Confusing Surge Rating Description in my Inverter Manual

st4rgut
st4rgut Registered Users Posts: 36 ✭✭
I just purchased a 1500 Watt 24V Reliable Pure Sine Wave Inverter to run a SuperFlo Vs pool pump that uses around 1550 Watts starting up. The inverter has a surge rating of 3000 watts so I thought I would be safe. However, the manual doesn't mention how long the inverter can supply surge power. Instead there seems to be an odd disclaimer under the Surge Power Rating section: 

During start up, certain loads require considerably higher surge of power for short duration (lasting from tens of milliseconds to few seconds) as compared to their Maximum Continous Running Power Rating. The inverter continuous power should be higher than the surge power rating of these appliances. "

I don't understand what the point of having a surge rating is if it's not to power loads using surge power. What should I make of the above?
Tagged:

Comments

  • mcgivor
    mcgivor Solar Expert Posts: 3,854 ✭✭✭✭✭✭
    edited December 2020 #2
    Induction motors are particularly hard on inverters because they draw  very high current on startup. There are two stages, inrush which lasts approximately 150 milliseconds and surge which is typically around 3 seconds. The inrush or lockded rotor amperage  (LRA) can reach as much as 500% if the rated run current, the surge current and duration will be dependent on application, for example a pump with high head would be different to the same pump with low head.

    There is also power factor to be considered when sizing an inverter to run an indication motor, one with a 1500W rating (real power) with a power factor of 0.7  would mean the inverter would need supply 1950W (apparent power) , a good rule of thumb is to have a rated capacity double the nameplate wattage of the motor. "Simplified explanation" 

    The AC current on inrush will be reflected in the DC side, this is dependent on the conversion ratio, a 24 to 120 V inverter would have a 5:1 value, therefore a 10A load at 120VAC would be 50A at 24VDC. The high inrush of an induction motor along with subsequent surge can place very high current demands on the battery along with the feed conductors resulting in voltage sag which further increases current.

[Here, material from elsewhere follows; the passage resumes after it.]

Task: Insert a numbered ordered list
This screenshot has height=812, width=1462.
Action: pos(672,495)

    The disclaimer is likely published because there is no way the manufacturer can predict the end users application or load power factor, usually a cheap high frequency inverter cannot support its surge rating of 200% for much more than a fraction of a second, whereas a low frequency type can support 300% for several seconds, the Reliable inverter is a high frequency type.

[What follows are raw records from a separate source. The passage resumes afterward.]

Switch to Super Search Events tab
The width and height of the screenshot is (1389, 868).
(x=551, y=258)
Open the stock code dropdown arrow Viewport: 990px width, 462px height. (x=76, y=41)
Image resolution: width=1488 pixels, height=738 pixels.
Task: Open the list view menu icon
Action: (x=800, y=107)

    Could have just replied with the previous paragraph but thought a little background would be helpful.  
    1500W, 6× Schutten 250W Poly panels , Schneider MPPT 60 150 CC, Schneider SW 2524 inverter, 400Ah LFP 24V nominal battery with Battery Bodyguard BMS 
    Second system 1890W  3 × 300W No name brand poly, 3×330 Sunsolar Poly panels, Morningstar TS 60 PWM controller, no name 2000W inverter 400Ah LFP 24V nominal battery with Daly BMS, used for water pumping and day time air conditioning.  
    5Kw Yanmar clone single cylinder air cooled diesel generator for rare emergency charging and welding.
  • RCinFLA
    RCinFLA Solar Expert Posts: 1,484 ✭✭✭✭
    edited December 2020 #3
    Depends on the startup mechanism of motor.  There are commonly three different single phase inductiion motor startup mechanisms.

    Air conditioners have just run capacitor that provides startup phase shift,  refrig compressor have positive temp coeffficient thermistors,  water pumps and air compressors have a large value electrolytic startup cap temporarily connected which are disengaged by a centrifugal switch after shaft spins up enough.

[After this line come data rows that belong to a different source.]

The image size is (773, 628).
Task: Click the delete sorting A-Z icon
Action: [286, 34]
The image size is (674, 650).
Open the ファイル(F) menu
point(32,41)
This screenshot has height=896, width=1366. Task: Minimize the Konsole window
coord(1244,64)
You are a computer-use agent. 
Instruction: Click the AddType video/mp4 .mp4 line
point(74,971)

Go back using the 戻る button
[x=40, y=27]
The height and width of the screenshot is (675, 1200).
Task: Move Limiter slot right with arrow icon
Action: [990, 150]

    For pumps there can be a significant time variation depending on centrifugal switch variability.  Pumps also have a significant initial mechanical load on motor during startup making spin up tougher to accomplish. Range is typically between 400 msecs and 700 msecs.  

    An inverter surge specification at 1 msec is just a marketing spec play as 1 msec is not going to be long enough for motor, or much of anything.  You need surge current out to a few hundred milliseconds.

    High frequency inverters are limited by their DC to DC converter electrolytic filter capacitor value and their ferrite transformer core abrupt saturation characteristics.  They just don't store enough energy to handle much of a surge.  The DC to DC converter MOSFET's will shoot up to very high current and can blow out if not shut down quickly when ferrite transformer core goes into magnetic flux saturation at high load surge.

    Low frequency 'heavy iron' transformer inverters have much better surge capability because the large silicon-iron core low freq transformer has soft saturation characteristics, compared to high freq ferrite transformer, and inverter doesn't rely on a filter capacitor to provide the surge energy.  You still have to make sure your battery and battery cables do not have too much series resistance or the voltage at inverter input will slump too much. Typical surge capability for low freq heavy iron transformer inverters are 2x to 3x rated VA at 100 milliseconds.

  • BB.
    BB. Super Moderators, Administrators Posts: 33,431 admin
    edited December 2020 #4
    I think that you have a bit of translation and cover their behind wording...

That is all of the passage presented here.